### Polecenie
Odpowiedz na poniższe pytania na podstawie tekstu o kładce nad torami w Gdyni.
1. Jakie dwie części miasta ma połączyć kładka nad torami?
2. Na jaką kwotę szacowano koszt wiaduktu drogowego?
3. Ilu mieszkańców podpisało się pod petycją przeciwko budowie wiaduktu?

• Kino
  • Mapa
  • Ogłoszenia
  • Forum
  • Komunikacja
  • Raport

Mieszkańcy Gdyni chcą kładki bez samochodów

Michał Sielski
11 grudnia 2018 (artykuł sprzed 5 lat) 
Najnowszy artykuł na ten temat Miasto nie ma 10 mln zł na kładkę nad torami
Kładka nad torami ma połączyć Karwiny i Mały Kack. Kładka nad torami ma połączyć Karwiny i Mały Kack.

Mieszkańcy Gdyni, którzy wzięli udział w przedstawieniu argumentów na temat tego, czy pomiędzy ul. Strzelców a Buraczaną zobacz na mapie Gdyni zbudować kładkę tylko dla pieszych i rowerzystów czy wiadukt także dla samochodów, są jednomyślni: pomysł, aby wjechały tam samochody, został zmiażdżony.



Większy ruch samochodów na swojej ulicy w zamian za odkorkowanie pobliskiej drogi?

Przypomnijmy:

  1. W maju władze Gdyni poinformowały, że nad torami łączącymi ulice Strzelców i Buraczaną w Gdyni powstanie wiadukt drogowy.
  2. Inwestycja miała zostać ukończona najwcześniej w 2021 roku, a jej koszt szacowano na 16 mln zł. Nie przewidziano konsultacji, bo - jak mówili urzędnicy- budowy wiaduktu oczekiwali mieszkańcy.
  3. Zaprotestowali radni dzielnicy Karwiny i społecznicy, którzy zaczęli wskazywać, że wcale nie chcieli drogiego wiaduktu dla aut, lecz kładki dla pieszych, która miałaby kosztować ok. 2 mln zł (ZDiZ twierdzi, że raczej 10 mln zł).
  4. Ponad pół tysiąca mieszkańców z Karwin i Małego Kacka podpisało się pod petycją, by zrezygnować z budowy wiaduktu. Spór zaostrzał się z dnia na dzień.

### Udostępniony materiał
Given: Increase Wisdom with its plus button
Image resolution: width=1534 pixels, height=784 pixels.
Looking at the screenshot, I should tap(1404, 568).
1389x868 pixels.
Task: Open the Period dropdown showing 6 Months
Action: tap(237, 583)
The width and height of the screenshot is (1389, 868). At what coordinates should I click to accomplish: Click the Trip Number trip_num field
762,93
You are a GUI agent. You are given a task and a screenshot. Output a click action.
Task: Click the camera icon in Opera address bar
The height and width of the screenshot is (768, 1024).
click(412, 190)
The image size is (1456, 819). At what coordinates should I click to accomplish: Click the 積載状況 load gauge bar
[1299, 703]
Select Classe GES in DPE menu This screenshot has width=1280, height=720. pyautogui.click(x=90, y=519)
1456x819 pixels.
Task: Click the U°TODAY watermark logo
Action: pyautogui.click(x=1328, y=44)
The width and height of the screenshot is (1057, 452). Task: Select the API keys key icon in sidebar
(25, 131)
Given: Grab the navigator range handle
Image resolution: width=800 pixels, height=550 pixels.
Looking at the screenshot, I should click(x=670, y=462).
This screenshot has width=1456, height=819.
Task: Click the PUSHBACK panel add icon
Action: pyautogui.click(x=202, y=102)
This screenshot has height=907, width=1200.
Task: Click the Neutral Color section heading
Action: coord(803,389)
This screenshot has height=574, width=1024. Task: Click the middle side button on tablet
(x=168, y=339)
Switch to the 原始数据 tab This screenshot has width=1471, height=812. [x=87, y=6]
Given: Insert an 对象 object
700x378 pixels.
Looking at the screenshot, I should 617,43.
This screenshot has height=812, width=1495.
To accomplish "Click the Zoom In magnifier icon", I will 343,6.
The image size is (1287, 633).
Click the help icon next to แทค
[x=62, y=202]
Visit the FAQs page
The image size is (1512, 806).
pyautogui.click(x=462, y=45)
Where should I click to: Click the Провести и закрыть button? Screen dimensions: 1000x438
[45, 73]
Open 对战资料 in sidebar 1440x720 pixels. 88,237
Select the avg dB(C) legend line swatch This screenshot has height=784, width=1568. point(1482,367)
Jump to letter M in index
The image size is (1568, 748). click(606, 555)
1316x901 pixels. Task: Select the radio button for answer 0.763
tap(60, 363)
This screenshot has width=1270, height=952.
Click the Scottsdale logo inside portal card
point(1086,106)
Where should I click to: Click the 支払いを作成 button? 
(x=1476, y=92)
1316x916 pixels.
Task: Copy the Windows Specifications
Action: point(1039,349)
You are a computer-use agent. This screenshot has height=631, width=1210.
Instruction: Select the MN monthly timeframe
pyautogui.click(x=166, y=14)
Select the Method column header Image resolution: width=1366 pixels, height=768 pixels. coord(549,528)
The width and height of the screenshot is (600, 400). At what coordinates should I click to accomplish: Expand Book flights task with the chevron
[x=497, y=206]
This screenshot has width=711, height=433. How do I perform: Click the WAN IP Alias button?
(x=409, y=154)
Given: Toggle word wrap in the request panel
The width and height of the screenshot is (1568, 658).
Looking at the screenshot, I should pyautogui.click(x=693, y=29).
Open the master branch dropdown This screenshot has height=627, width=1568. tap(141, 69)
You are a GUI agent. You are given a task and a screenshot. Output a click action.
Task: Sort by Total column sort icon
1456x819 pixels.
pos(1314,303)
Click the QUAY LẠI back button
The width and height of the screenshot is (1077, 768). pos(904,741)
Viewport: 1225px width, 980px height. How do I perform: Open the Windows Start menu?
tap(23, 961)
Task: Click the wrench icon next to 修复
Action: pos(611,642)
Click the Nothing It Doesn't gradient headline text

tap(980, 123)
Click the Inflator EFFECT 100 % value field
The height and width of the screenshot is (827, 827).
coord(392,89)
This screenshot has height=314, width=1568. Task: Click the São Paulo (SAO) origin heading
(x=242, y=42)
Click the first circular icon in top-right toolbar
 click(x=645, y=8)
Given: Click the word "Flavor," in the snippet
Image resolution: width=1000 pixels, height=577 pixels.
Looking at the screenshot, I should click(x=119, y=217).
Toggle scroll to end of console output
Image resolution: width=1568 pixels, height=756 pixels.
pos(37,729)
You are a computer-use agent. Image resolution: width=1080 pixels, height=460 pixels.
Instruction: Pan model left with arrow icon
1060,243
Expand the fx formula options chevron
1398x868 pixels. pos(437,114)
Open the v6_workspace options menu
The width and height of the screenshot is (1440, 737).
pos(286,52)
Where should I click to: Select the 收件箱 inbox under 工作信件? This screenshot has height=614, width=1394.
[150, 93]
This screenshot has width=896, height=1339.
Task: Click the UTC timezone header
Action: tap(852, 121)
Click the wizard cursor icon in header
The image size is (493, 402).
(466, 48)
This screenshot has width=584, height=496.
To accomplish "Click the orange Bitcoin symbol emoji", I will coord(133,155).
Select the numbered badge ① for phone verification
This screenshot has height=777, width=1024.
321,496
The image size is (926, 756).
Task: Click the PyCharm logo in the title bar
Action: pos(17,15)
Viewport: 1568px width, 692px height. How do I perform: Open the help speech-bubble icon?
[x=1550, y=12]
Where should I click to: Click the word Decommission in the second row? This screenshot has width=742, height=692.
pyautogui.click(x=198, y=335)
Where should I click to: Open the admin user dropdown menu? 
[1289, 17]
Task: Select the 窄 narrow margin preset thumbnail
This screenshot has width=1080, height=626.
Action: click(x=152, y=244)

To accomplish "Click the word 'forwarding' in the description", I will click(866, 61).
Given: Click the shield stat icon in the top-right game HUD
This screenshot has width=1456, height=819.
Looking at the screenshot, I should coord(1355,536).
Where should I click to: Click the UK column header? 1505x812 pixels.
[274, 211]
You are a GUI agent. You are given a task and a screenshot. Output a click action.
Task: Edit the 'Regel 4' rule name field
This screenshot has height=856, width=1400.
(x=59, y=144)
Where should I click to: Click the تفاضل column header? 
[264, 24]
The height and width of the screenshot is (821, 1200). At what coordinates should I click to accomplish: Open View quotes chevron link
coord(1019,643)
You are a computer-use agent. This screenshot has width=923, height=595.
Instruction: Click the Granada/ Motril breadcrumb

### Rozwiązanie zadania
1. Karwiny i Mały Kack.
2. Na 16 mln zł.
3. Ponad pół tysiąca mieszkańców z Karwin i Małego Kacka.